In Detroit v. Dean, 106 U.S. 537, 27 L. ed. 300, 1 Sup. Ct. Rep. 500, Dean, who was a citizen of New York and a stockholder in the Mutual Gaslight Company, a Michigan corporation, in order to protect its right and property against the threatened action of a third party, brought suit against the latter and the corporation in the circuit court of the United States for the eastern district of Michigan. This court ordered the bill dismissed, not because Dean and the corporation had identical interests, but because the refusal of the directors of the corporation to sue was collusive. The right of a stockholder to sue a corporation for the protection of his rights was recognized, the condition only being the refusal of the directors to act, which refusal, it is said, must be real, not feigned. Hawes v. Oakland (Hawes v. Contra Costa Water Co.) 104 U.S. 450, 26 L. ed. 827, was cited, where a like right was decided to exist. See also Dodge v. Woolsey, 18 How. 331, 15 L. ed. 401; Davenport v. Dows, 18 Wall. 626, 21 L. ed. 938; Memphis v. Dean, 8 Wall. 73, 19 L. ed. 328; Greenwood v. Union Freight R. Co. 105 U.S. 16, 26 L. ed. 963; Quincy v. Steel, 120 U.S. 241, 30 L. ed. 624, 7 Sup. Ct. Rep. 520. It was said that in Dodge v. Woolsey, that the refusal of the directors to sue caused them and Woolsey, who was a stockholder in a corporation of which they were directors, 'to occupy antagonistic grounds in respect to the controversy, which their refusal to sue forced him to take in defense of his rights.' Dodge v. Woolsey was modified by Hawes v.
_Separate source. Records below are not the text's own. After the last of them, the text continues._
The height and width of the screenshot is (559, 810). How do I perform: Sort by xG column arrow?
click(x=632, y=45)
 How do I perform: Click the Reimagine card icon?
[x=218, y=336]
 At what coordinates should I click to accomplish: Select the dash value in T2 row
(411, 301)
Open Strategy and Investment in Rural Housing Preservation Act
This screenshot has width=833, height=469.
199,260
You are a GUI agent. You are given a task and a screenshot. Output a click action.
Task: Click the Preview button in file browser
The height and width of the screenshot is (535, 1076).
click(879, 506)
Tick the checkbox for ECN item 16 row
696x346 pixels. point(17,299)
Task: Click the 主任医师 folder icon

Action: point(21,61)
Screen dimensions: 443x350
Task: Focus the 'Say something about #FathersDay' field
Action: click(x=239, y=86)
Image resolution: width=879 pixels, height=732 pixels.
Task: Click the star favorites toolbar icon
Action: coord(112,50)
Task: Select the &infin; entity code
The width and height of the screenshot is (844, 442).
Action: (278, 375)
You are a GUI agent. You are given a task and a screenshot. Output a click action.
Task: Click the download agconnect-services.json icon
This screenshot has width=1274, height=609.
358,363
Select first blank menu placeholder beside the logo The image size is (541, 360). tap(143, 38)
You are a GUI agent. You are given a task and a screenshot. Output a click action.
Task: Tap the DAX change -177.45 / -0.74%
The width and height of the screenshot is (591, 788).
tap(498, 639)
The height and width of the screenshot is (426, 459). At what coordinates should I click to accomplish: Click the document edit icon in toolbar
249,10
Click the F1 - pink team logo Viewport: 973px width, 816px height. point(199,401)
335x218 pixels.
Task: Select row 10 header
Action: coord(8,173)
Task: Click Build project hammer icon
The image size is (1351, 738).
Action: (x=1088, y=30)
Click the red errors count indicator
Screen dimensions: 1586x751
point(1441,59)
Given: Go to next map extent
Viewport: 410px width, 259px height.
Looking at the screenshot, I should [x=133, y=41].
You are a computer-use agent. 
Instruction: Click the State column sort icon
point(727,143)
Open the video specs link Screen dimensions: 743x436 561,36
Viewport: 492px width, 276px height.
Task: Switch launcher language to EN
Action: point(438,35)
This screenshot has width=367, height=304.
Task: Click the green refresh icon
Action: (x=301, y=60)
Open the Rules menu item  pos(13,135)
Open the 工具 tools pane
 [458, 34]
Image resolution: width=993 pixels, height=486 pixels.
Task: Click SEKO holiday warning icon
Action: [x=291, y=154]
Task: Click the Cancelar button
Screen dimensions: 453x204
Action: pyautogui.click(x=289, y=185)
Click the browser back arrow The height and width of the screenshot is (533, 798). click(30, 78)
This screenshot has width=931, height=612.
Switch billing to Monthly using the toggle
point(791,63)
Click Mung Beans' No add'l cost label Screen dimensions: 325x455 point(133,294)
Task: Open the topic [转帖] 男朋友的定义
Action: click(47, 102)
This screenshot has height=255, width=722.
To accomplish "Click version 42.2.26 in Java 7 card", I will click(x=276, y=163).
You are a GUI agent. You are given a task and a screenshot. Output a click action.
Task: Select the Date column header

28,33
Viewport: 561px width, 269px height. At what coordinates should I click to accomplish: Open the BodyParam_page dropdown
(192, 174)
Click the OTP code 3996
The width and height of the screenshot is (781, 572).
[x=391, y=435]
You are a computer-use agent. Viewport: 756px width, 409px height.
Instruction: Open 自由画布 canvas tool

Oakland, as to what circumstances would justify a suit by a stockholder if the directors refuse to sue. See also Quincy v. Steel, 120 U.S. 241, 30 L. ed. 624, 7 Sup. Ct. Rep. 520.
The case at bar is brought within the doctrine of those cases by the allegations of the bill. The defendant corporations are alleged to be under the control of John J. and Dennis A. Harrington, and that complainants are unable to secure any corporate action on the part of the defendant, the Sol Sayles Company, to redress the wrongs complained of. It is also alleged that the Harringtons control the action of the stockholders, and have declined to redress the wrongs complained of or give complainants any opportunity to lay before the board of directors or the stockholders of the Sol Sayles Company the facts alleged. It is also alleged the suit is not collusive. It is manifest that if the matter alleged be true, complainants will suffer irremediable loss if not permitted to sue, and as they had a cause of action they rightly brought it in the circuit court of the United States.